Antes de nosso encontro no STF, visitamos o Congresso Nacional para nos reunir com os líderes de ambas as casas. Renan Calheiros, presidente do Senado, declarou total compromisso do colegiado com a livre expressão e foi enfático em seu apoio ao Sistema Interamericano de Direitos Humanos, que está sob ataque da ALBA, bloco liderado pelo Equador. "Qualquer coisa que prejudique o atual sistema de direitos humanos do hemisfério encontrará uma barreira no Senado brasileiro", disse Calheiros. O presidente da Câmara dos Deputados, Henrique Alvez, usou um tom similar, afirmando que buscará uma declaração de apoio da Câmara.
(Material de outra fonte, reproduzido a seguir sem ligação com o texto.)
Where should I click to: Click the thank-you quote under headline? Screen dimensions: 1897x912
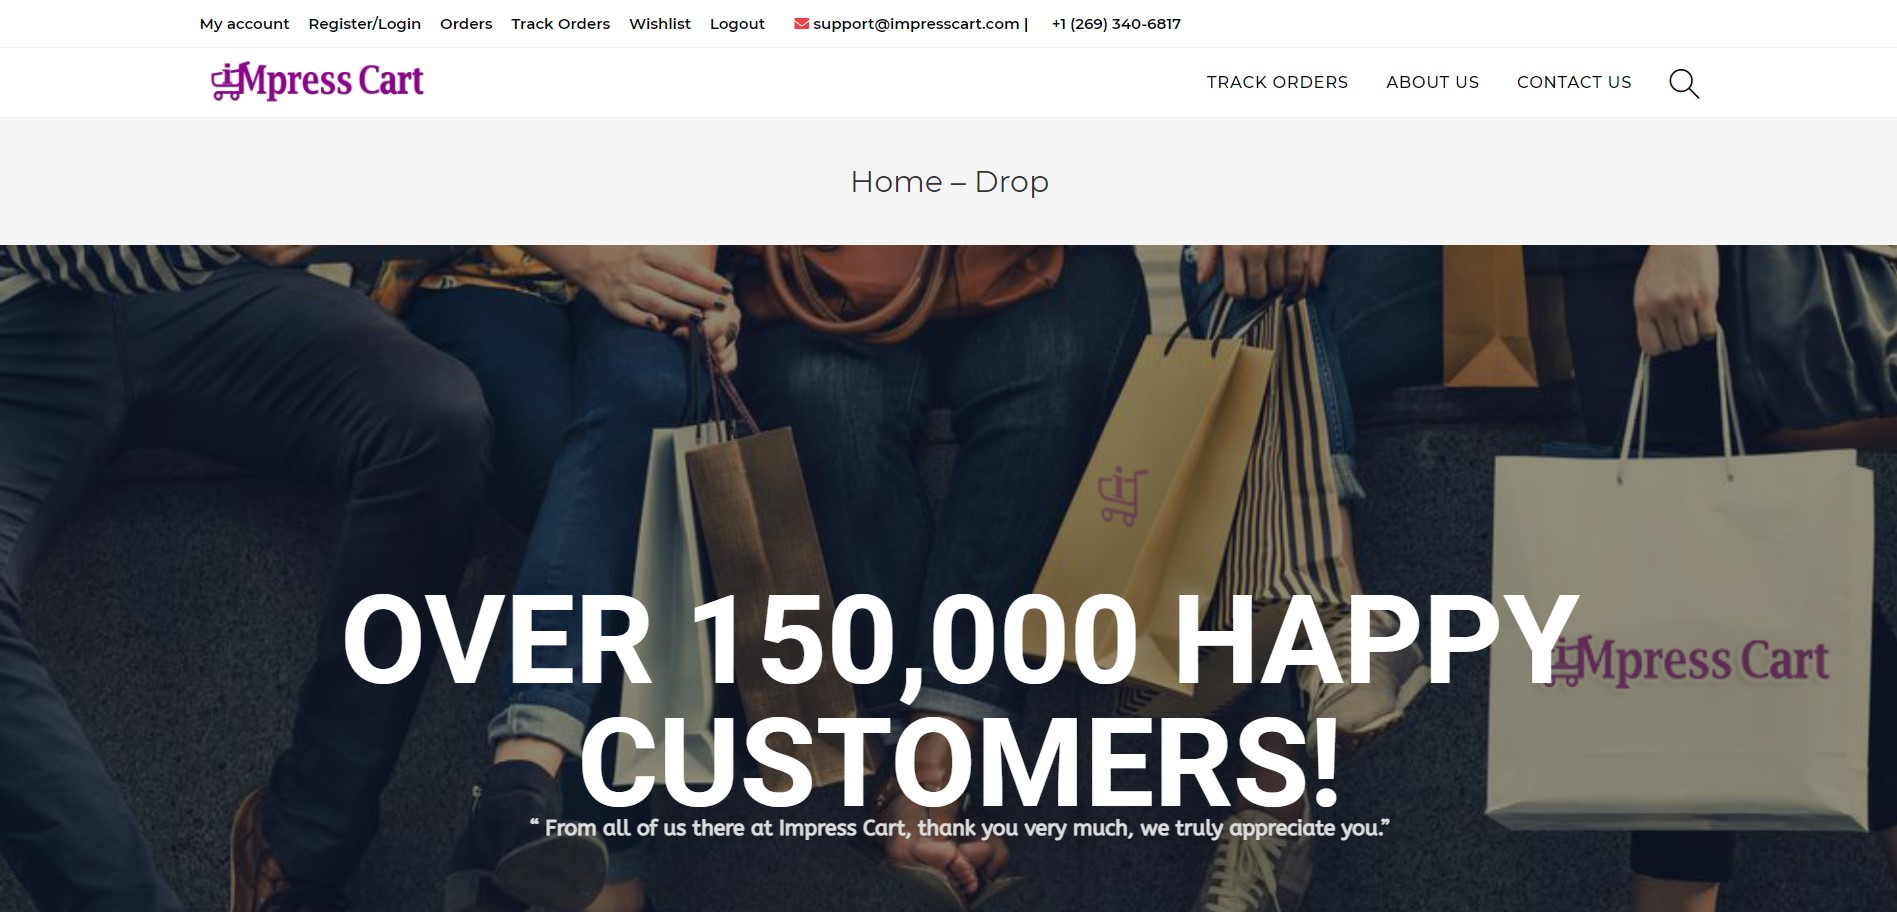pyautogui.click(x=960, y=828)
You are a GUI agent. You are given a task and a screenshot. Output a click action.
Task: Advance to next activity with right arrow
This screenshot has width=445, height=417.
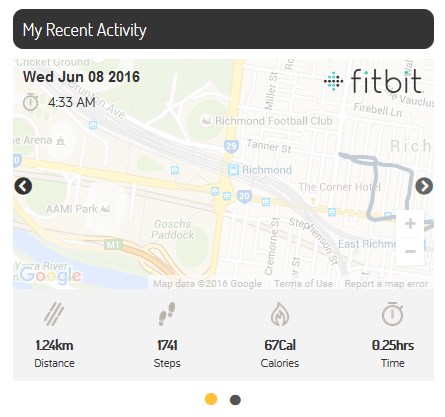coord(424,186)
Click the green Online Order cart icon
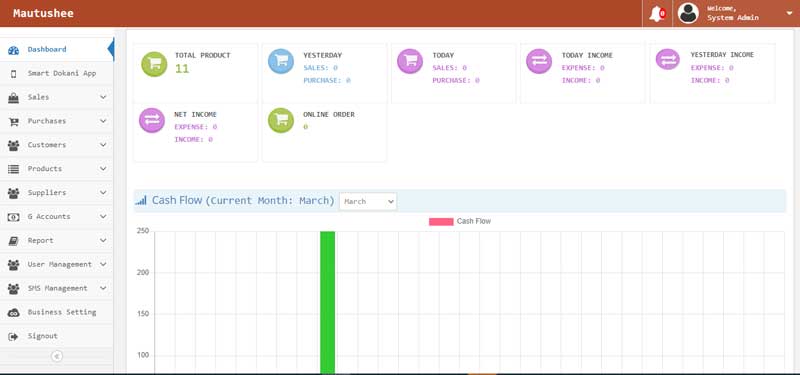Screen dimensions: 800x375 (281, 120)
Ambos os líderes do Congresso forneceram informação sobre um projeto que está sob a apreciação da Câmara dos Deputados que daria à polícia federal a competência para investigar crimes contra jornalistas. O projeto de lei, segundo informações da imprensa, é motivado pela dificuldade e desafios enfrentados pelos investigadores de polícia local para resolver esses crimes. No entanto, alguns proeminentes jornalistas disseram ao CPJ que a iniciativa não é suficientemente abrangente (não compreende o direito constitucional à liberdade de expressão), e poderia ser interpretado por alguns como um privilégio para jornalistas em um momento no qual as taxas de criminalidade em todo o país são crescentes. Calheiros e Alves, ambos políticos poderosos que representam estados nordestinos pobres, foram alvo de várias investigações sobre corrupção.
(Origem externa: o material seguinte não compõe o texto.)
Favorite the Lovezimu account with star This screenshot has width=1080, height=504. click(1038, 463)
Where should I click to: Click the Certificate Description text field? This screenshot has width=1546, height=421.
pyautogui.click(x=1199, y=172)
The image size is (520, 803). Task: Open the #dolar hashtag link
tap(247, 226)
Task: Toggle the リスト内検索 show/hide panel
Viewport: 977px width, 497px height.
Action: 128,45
Nós ainda nos reunimos com a ministra dos Direitos Humanos, Maria do Rosário, que também expressou apoio ao Sistema Interamericano de Direitos Humanos e ao seu relator especial para a liberdade de expressão. "O Brasil está trabalhando duro junto com outros países membros da OEA [Organização dos Estados Americanos] para fortalecer o sistema regional de direitos humanos, e preservar a autonomia e independência da comissão", disse ela.
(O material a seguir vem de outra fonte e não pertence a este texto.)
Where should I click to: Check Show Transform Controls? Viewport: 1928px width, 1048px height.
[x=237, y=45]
Maria do Rosário disse que seu ministério está estudando a criação de um mecanismo federal de proteção a jornalistas em risco como resultado do aumento no número de ameaças e assassinatos de jornalistas. Ela declarou que um grupo especial composto por autoridades de direitos humanos, ministérios da Justiça e da Comunicação, presidência, polícia federal, e grupos de imprensa (incluindo a ABRAJI), criará um sistema de monitoramento de ataques contra a imprensa. Depois de um período de avaliação de seis meses, o grupo fará recomendações para a criação ou não do mecanismo. Se criado, o programa vai reproduzir um que está em vigor desde 2004 para a proteção de defensores dos direitos humanos. Esse programa fornece assistência, incluindo a realocação e a proteção policial, para aqueles que recebem sérias ameaças ou são atacados por seu trabalho.
Ressaltando a necessidade de proteger jornalistas e processar seus agressores, o radialista Rodrigo Neto foi morto a tiros hoje em Minas Gerais, o nono jornalista assassinado no Brasil nos últimos dois anos.
As reuniões de alto nível mantidas esta semana pelo CPJ foram coordenadas pelo diretor da ABRAJI Fernando Rodrigues, proeminente jornalista da Folha de S.Paulo, um dos principais jornais do país, e membros do grupo. Amplamente respeitada entre os repórteres locais, a ABRAJI foi fundada em 2002 e tem feito grandes progressos na promoção do jornalismo investigativo em todo o Brasil. A organização treinou e instruiu 4.000 jornalistas, e tem um programa que monitora violações à liberdade de imprensa.